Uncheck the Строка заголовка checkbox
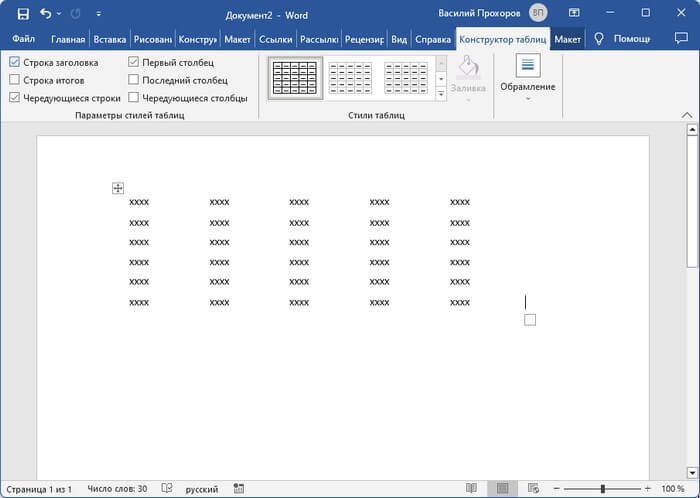This screenshot has width=700, height=498. point(14,62)

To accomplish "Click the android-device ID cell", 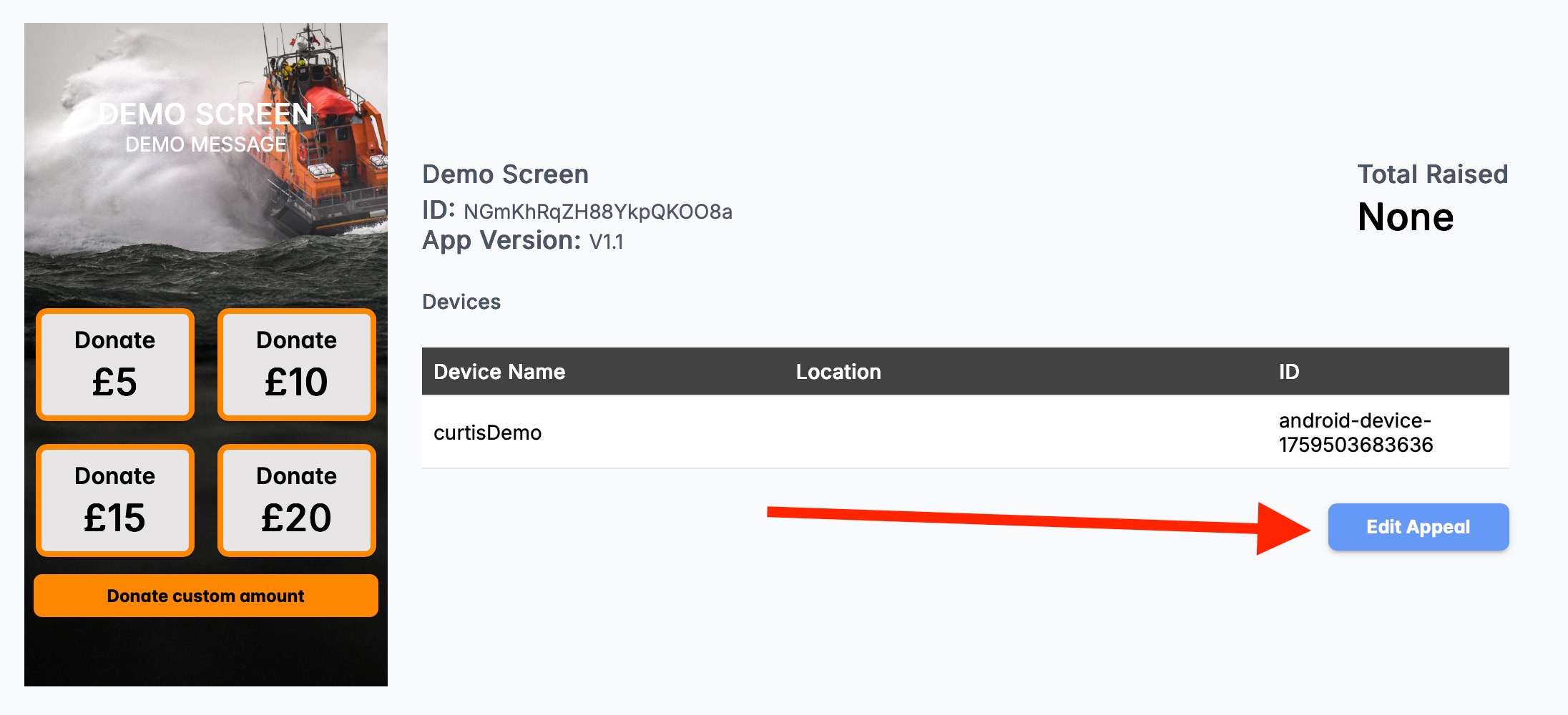I will tap(1356, 433).
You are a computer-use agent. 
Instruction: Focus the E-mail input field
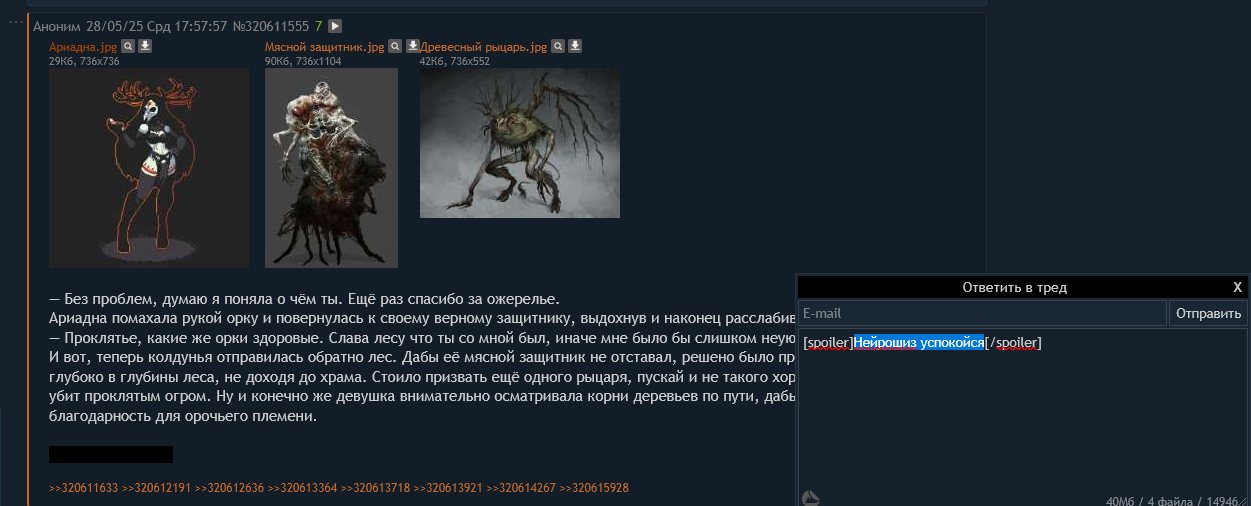(982, 313)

------------------------------------------------------------

▸ WHAT THE EXERCISE ASKS
Could you copy exactly, and with no pictures, the lines above from the one containing "You are a computer-use agent." through the last line, both included?

▸ EXERCISE RESULT
You are a computer-use agent. 
Instruction: Focus the E-mail input field
(982, 313)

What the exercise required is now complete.